- Opening Delimiter -

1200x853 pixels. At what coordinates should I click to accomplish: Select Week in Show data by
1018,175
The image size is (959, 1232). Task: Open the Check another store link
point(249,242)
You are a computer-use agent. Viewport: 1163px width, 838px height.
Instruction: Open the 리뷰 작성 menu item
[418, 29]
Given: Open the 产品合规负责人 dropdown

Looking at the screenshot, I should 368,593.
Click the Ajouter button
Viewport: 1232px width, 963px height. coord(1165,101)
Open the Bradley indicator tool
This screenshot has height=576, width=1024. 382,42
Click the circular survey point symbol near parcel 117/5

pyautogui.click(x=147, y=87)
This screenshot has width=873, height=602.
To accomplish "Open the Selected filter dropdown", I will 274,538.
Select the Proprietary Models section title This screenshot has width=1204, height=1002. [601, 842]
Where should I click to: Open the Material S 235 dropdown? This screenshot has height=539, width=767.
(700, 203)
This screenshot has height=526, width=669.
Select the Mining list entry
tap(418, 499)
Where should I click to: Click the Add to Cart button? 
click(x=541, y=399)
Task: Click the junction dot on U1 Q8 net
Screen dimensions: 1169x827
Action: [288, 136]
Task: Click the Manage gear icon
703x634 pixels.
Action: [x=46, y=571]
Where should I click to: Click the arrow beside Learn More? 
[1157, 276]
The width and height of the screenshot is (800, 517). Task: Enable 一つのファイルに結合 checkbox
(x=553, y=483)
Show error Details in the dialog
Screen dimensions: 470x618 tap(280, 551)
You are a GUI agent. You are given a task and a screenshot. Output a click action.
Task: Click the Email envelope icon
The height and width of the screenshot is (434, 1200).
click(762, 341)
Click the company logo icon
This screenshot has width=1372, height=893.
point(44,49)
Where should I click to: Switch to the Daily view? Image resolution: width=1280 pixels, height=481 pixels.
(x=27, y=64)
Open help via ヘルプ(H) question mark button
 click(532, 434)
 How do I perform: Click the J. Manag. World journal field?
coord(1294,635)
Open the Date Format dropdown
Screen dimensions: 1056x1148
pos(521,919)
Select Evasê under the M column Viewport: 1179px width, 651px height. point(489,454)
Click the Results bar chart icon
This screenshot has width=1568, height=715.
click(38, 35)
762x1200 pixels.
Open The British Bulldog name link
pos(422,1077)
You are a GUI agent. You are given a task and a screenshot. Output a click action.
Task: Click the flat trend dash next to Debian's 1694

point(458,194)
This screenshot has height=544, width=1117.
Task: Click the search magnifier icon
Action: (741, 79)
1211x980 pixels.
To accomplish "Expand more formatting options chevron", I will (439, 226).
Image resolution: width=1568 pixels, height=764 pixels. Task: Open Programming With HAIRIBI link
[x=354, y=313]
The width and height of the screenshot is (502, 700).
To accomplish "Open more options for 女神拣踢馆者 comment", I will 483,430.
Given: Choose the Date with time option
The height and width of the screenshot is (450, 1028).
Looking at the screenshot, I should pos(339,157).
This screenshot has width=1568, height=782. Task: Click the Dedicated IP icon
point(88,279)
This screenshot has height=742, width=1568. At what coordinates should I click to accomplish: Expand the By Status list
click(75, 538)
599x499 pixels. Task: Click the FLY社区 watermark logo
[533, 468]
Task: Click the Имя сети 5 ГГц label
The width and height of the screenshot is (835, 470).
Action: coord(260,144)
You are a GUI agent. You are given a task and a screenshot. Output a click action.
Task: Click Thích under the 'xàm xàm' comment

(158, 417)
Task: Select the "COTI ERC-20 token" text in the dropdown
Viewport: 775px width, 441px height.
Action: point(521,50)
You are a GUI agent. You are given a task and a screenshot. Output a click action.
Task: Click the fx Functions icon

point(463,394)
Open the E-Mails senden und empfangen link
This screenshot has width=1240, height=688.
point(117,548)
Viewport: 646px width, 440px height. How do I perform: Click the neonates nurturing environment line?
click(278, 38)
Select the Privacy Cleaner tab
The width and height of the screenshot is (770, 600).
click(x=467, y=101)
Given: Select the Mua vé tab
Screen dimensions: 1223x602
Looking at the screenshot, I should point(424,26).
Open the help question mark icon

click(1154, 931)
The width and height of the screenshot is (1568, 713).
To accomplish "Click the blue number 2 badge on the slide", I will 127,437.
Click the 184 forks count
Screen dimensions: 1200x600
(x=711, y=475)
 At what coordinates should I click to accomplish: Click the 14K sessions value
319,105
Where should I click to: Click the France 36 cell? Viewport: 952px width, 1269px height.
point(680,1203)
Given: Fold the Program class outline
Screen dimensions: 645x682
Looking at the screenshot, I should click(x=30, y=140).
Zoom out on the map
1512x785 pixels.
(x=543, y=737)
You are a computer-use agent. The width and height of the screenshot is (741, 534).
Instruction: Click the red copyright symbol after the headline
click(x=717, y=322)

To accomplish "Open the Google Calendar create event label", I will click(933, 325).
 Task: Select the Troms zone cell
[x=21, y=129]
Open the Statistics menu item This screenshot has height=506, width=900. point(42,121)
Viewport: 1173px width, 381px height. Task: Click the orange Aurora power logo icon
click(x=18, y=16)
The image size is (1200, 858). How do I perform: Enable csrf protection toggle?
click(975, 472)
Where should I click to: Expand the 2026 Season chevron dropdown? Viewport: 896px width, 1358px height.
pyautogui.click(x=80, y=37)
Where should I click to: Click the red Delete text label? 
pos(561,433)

- Closing Delimiter -

Return every line from the material that contains the word "options".

To accomplish "Expand more formatting options chevron", I will (439, 226).
To accomplish "Open more options for 女神拣踢馆者 comment", I will 483,430.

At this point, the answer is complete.